WORK ITEM — Beginning with the line that has "Task: Expand the Learn menu", write out each line down to the end of the records below exactly, and include no pictures.

DATASET EXTRACT —
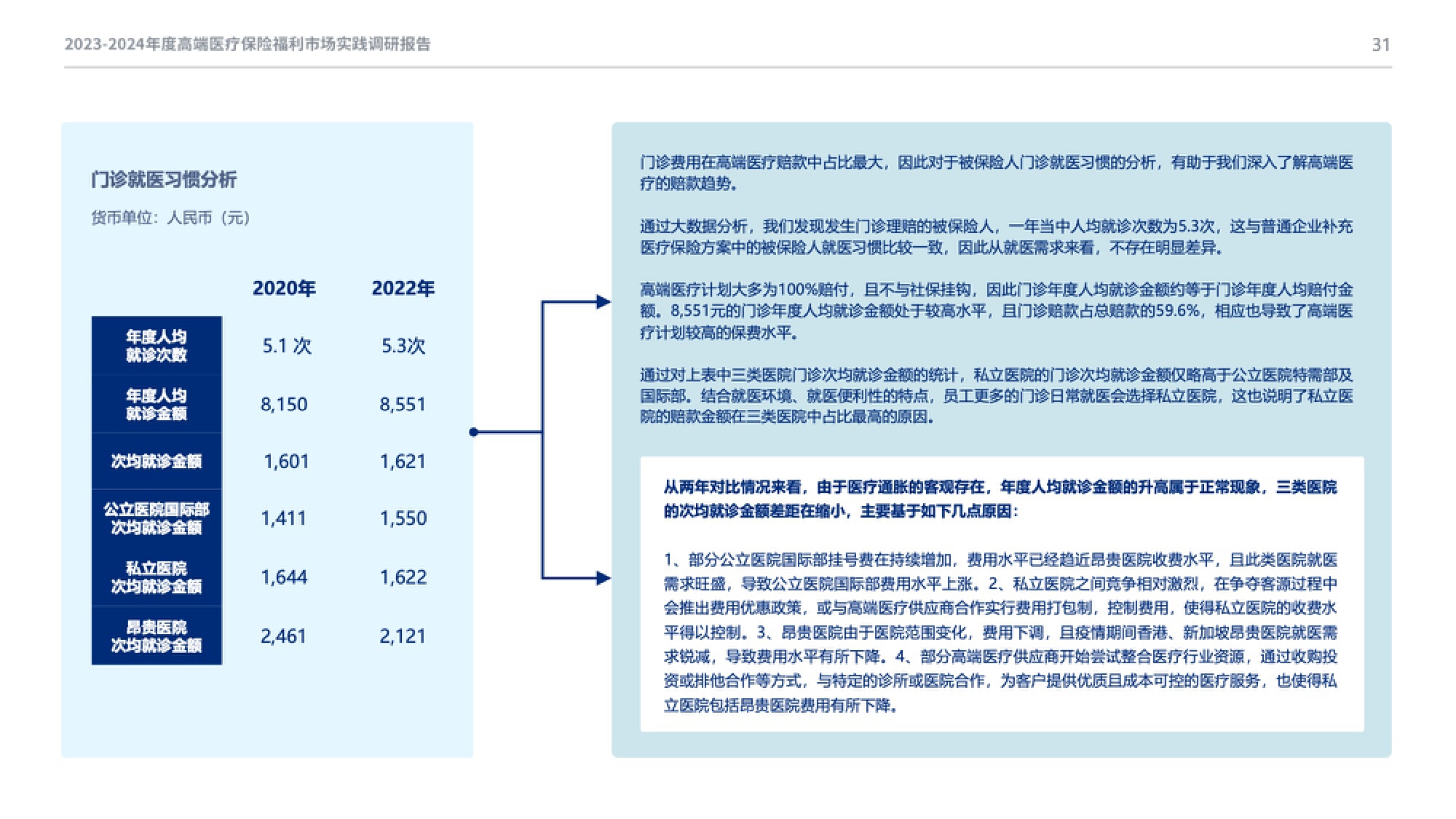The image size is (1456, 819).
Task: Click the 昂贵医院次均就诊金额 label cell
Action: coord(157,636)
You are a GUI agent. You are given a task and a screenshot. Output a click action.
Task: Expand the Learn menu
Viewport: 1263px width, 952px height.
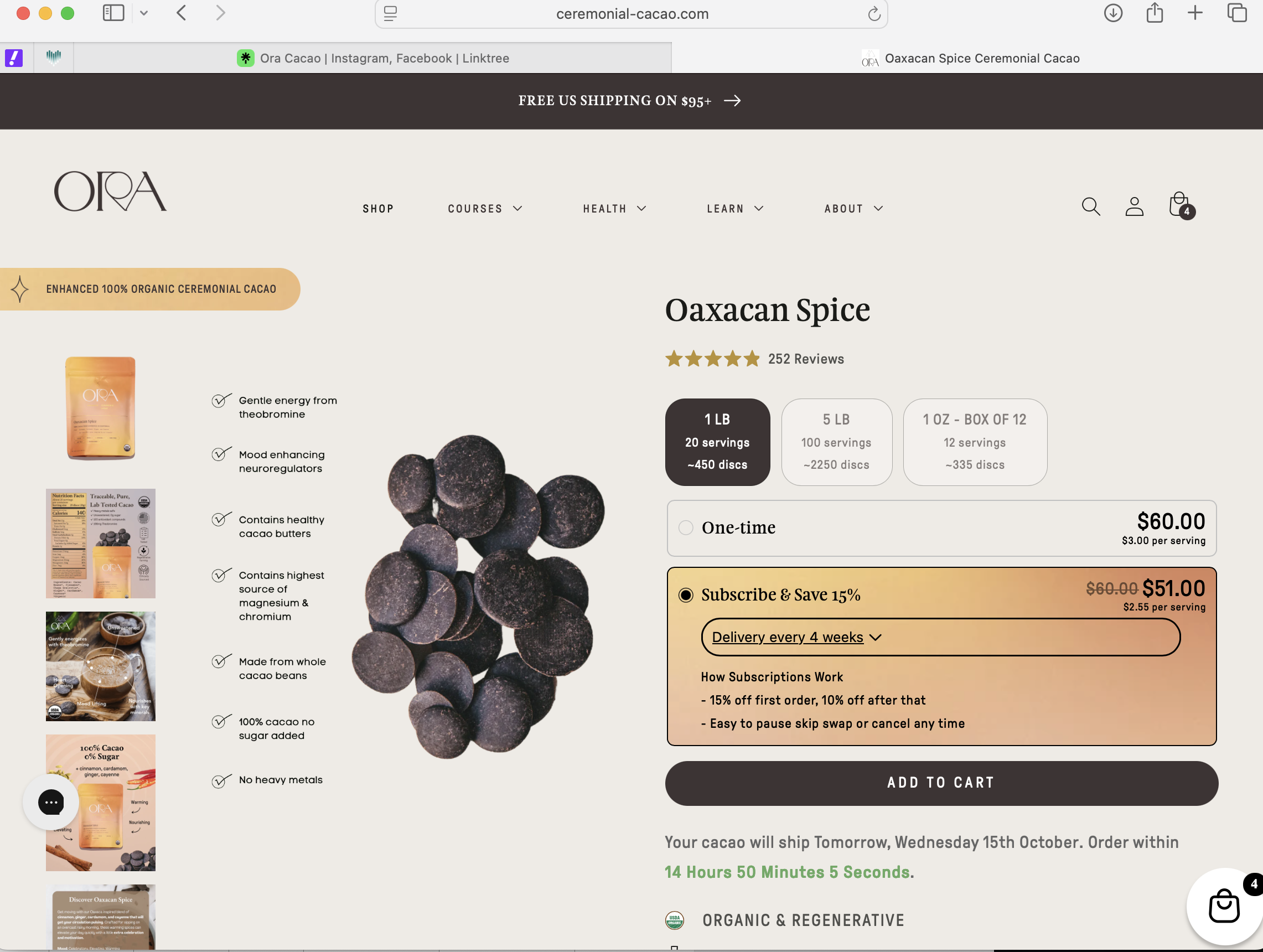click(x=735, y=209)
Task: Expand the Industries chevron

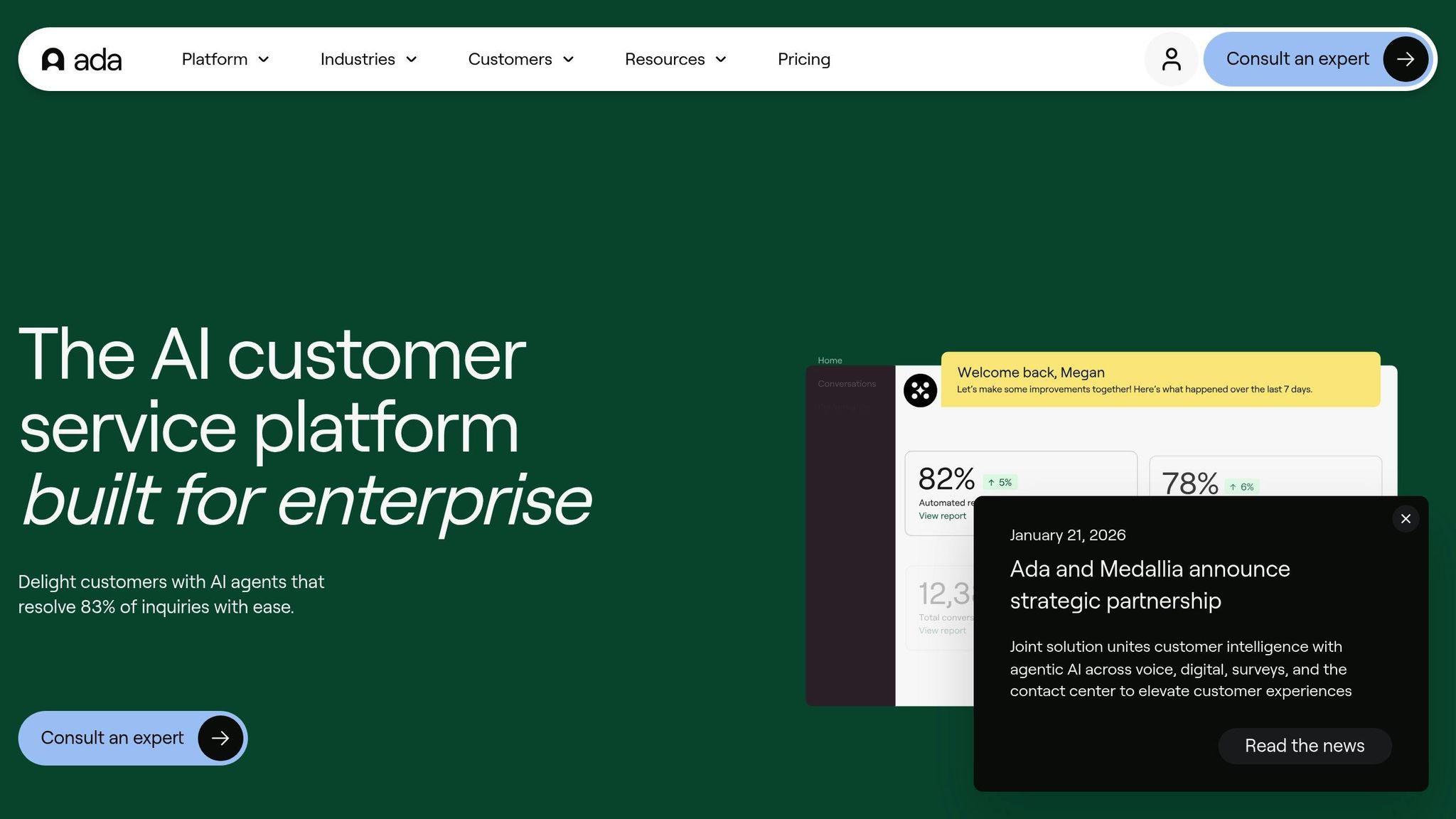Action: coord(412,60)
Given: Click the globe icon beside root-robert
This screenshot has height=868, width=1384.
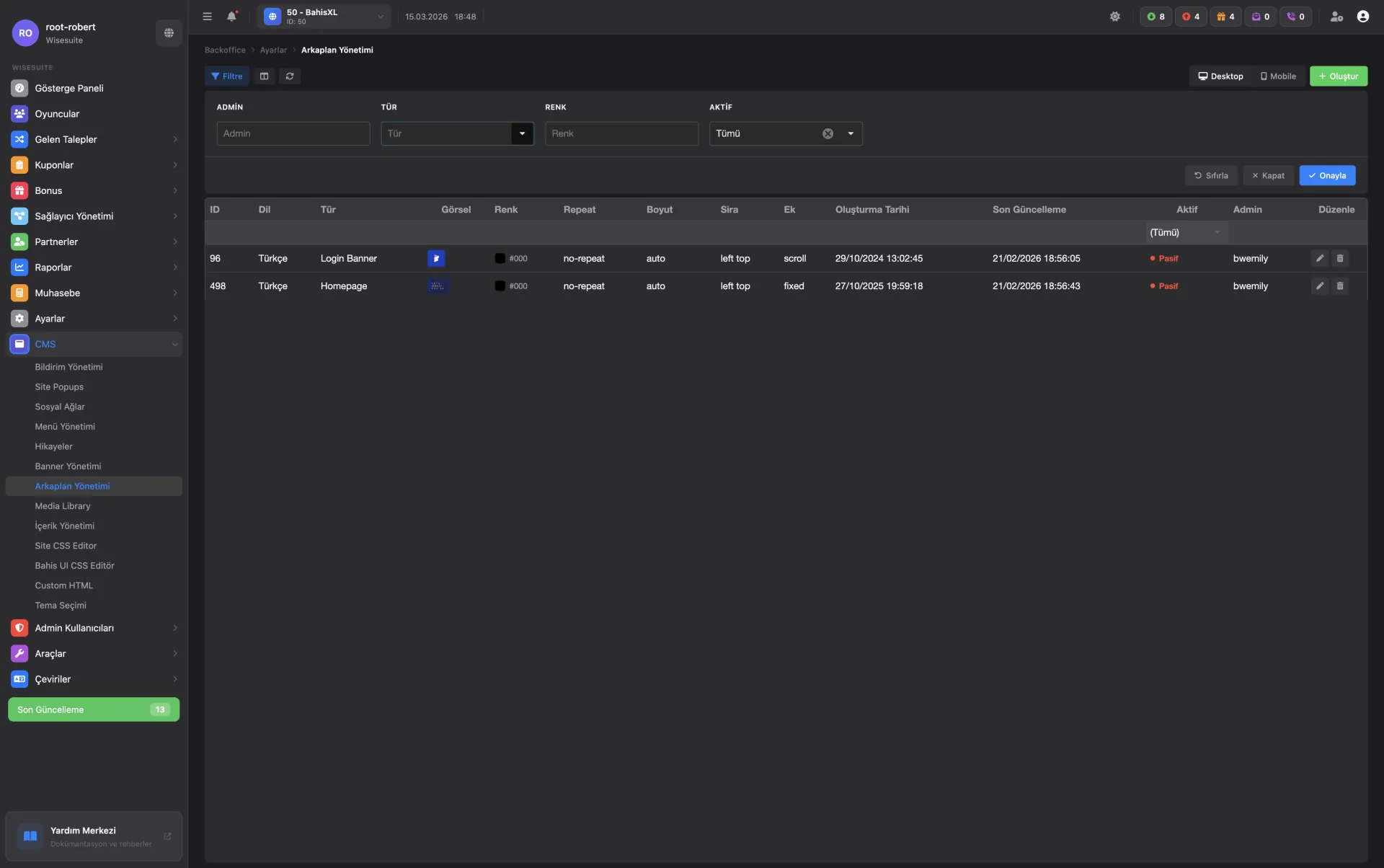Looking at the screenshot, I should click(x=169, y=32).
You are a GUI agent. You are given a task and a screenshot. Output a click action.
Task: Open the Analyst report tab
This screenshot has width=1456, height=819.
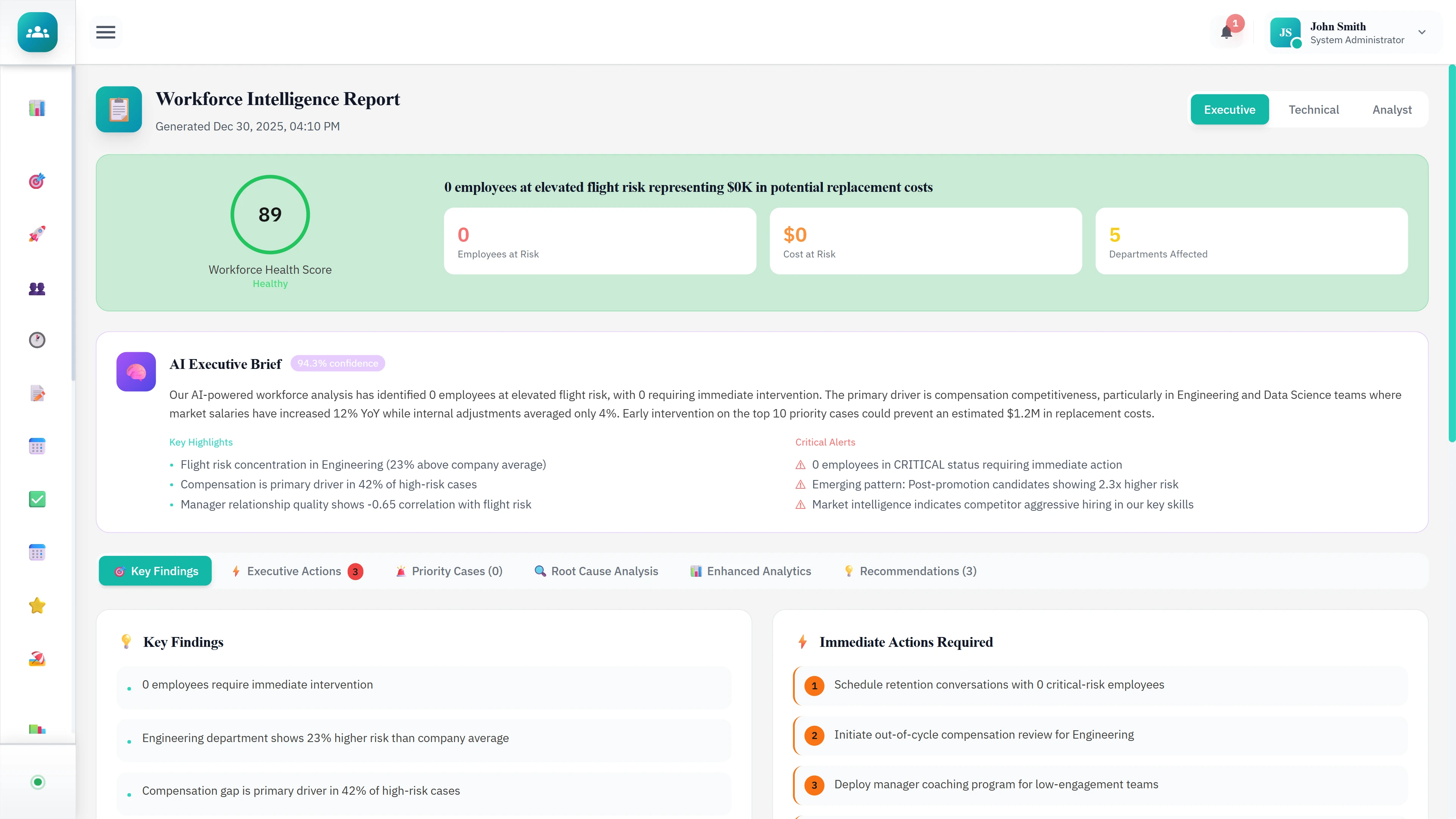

WRITTEN SOLUTION —
Task: Expand the Learn menu
Viewport: 1263px width, 952px height.
click(x=735, y=209)
Task: Expand the Industries chevron

Action: coord(412,60)
Given: Click the globe icon beside root-robert
This screenshot has height=868, width=1384.
Looking at the screenshot, I should click(x=169, y=32).
You are a GUI agent. You are given a task and a screenshot. Output a click action.
Task: Open the Analyst report tab
This screenshot has width=1456, height=819.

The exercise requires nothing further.